▸ Work instruction
Please find the lines in the following records that hold "computer", and copy them.

======== Supplied records ========

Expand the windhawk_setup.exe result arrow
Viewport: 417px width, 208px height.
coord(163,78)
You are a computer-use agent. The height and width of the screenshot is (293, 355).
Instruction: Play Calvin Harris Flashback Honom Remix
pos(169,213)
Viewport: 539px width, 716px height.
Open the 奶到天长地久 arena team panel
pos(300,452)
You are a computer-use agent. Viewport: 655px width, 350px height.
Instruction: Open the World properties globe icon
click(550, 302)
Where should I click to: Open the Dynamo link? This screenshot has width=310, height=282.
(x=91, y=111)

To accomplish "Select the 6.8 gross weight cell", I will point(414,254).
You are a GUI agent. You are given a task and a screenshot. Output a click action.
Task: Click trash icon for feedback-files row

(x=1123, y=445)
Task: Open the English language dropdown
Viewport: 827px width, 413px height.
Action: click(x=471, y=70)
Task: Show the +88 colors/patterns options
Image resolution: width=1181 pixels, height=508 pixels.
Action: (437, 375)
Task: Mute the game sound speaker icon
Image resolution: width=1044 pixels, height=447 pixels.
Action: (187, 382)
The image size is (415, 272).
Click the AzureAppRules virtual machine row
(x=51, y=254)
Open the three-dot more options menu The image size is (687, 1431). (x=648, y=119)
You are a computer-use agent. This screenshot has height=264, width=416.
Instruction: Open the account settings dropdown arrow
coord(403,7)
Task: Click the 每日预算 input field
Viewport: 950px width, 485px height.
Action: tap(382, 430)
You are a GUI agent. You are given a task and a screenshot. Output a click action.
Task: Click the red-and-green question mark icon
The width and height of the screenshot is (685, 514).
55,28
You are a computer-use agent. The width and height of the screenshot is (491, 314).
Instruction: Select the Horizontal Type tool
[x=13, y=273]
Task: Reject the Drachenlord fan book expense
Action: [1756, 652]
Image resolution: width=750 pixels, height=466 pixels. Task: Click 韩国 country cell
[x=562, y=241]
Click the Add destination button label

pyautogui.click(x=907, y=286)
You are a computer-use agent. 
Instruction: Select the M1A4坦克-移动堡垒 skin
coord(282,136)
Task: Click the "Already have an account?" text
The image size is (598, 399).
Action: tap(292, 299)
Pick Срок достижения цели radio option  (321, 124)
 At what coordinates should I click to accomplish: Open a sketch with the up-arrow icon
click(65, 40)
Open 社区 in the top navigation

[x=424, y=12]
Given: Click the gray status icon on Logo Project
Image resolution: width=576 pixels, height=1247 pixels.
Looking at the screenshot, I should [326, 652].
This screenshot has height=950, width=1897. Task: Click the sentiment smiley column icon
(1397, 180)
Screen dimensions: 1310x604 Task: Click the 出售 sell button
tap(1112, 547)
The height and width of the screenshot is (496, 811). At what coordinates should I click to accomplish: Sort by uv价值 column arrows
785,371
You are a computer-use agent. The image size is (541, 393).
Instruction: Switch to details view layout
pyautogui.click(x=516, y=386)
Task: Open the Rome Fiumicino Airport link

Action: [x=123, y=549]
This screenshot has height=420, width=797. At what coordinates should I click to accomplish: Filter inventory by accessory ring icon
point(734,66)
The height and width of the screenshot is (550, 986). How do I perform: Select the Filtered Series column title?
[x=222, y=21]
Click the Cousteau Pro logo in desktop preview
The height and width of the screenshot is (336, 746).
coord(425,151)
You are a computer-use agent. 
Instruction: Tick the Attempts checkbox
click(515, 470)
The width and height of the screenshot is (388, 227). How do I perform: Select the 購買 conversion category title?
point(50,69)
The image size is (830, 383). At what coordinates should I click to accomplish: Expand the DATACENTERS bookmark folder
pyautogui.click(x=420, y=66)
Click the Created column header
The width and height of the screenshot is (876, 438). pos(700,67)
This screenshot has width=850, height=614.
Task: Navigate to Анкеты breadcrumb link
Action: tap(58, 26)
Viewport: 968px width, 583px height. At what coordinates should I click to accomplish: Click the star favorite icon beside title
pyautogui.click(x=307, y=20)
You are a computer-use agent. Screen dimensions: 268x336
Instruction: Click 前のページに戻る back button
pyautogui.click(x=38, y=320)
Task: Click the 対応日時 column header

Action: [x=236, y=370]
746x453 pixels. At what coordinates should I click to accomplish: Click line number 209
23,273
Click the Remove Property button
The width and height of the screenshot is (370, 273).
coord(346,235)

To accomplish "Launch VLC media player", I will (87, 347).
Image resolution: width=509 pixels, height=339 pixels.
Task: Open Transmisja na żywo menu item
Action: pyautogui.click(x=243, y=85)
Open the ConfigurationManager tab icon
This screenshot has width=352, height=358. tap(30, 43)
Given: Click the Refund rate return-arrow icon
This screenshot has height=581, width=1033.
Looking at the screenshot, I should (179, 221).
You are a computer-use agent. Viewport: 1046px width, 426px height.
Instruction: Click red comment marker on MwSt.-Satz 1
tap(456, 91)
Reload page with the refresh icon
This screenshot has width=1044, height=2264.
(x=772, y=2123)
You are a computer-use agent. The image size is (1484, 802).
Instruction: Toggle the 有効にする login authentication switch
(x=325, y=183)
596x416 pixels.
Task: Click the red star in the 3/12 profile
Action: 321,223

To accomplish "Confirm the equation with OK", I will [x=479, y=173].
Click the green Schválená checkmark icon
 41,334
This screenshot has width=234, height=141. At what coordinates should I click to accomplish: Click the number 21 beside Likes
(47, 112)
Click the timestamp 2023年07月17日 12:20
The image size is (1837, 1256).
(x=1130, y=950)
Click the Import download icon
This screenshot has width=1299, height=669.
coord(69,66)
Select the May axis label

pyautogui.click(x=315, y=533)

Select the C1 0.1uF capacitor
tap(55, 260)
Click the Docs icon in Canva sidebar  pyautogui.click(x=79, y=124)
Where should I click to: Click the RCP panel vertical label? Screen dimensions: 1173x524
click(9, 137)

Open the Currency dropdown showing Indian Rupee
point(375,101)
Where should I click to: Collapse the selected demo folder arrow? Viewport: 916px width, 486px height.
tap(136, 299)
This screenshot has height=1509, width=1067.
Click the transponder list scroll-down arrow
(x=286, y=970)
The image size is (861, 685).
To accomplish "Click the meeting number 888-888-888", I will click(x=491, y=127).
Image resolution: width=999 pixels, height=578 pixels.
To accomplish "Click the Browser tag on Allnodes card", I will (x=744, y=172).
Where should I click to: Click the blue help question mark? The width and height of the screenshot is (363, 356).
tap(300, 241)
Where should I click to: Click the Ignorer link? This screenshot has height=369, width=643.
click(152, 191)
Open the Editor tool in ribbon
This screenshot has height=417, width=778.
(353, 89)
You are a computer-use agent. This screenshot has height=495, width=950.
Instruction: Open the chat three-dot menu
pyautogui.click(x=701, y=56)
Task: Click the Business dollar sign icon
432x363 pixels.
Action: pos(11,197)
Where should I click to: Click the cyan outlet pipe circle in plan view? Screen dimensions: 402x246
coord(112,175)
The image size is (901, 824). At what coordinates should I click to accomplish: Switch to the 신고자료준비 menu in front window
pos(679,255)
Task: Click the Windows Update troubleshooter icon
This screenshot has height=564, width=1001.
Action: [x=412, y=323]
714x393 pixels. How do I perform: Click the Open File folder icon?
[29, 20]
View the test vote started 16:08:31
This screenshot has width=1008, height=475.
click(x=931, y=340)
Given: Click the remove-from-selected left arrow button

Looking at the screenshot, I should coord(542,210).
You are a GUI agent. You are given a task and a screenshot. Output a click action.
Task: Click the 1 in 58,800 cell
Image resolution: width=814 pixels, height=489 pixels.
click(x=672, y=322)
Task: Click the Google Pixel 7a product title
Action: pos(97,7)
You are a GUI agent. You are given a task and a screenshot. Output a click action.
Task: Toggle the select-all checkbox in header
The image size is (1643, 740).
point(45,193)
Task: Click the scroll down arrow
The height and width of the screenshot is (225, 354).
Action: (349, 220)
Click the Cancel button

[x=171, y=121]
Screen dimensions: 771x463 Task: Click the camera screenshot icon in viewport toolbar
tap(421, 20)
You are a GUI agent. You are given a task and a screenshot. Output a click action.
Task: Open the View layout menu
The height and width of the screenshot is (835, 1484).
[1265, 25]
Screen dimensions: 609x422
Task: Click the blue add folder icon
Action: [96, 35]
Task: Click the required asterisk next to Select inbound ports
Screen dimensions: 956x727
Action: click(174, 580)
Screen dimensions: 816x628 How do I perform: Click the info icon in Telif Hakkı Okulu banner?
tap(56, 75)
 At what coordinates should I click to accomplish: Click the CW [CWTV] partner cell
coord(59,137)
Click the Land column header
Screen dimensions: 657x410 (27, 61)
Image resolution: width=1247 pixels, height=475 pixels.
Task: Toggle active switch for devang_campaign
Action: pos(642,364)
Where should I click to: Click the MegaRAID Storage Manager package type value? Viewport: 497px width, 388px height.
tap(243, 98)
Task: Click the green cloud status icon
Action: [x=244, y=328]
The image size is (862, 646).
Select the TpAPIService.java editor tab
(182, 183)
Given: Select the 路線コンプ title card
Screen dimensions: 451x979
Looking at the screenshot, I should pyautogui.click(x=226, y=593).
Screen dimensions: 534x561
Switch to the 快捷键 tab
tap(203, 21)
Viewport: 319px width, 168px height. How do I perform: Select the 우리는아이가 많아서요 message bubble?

========

▸ Your solution
You are a computer-use agent. The height and width of the screenshot is (293, 355).
You are a computer-use agent. Viewport: 655px width, 350px height.
You are a computer-use agent. This screenshot has height=264, width=416.
You are a computer-use agent. The width and height of the screenshot is (491, 314).
You are a computer-use agent. 
You are a computer-use agent. The image size is (541, 393).
You are a computer-use agent. 
You are a computer-use agent. Screen dimensions: 268x336
You are a computer-use agent. Viewport: 1046px width, 426px height.
You are a computer-use agent. The image size is (1484, 802).
You are a computer-use agent. This screenshot has height=495, width=950.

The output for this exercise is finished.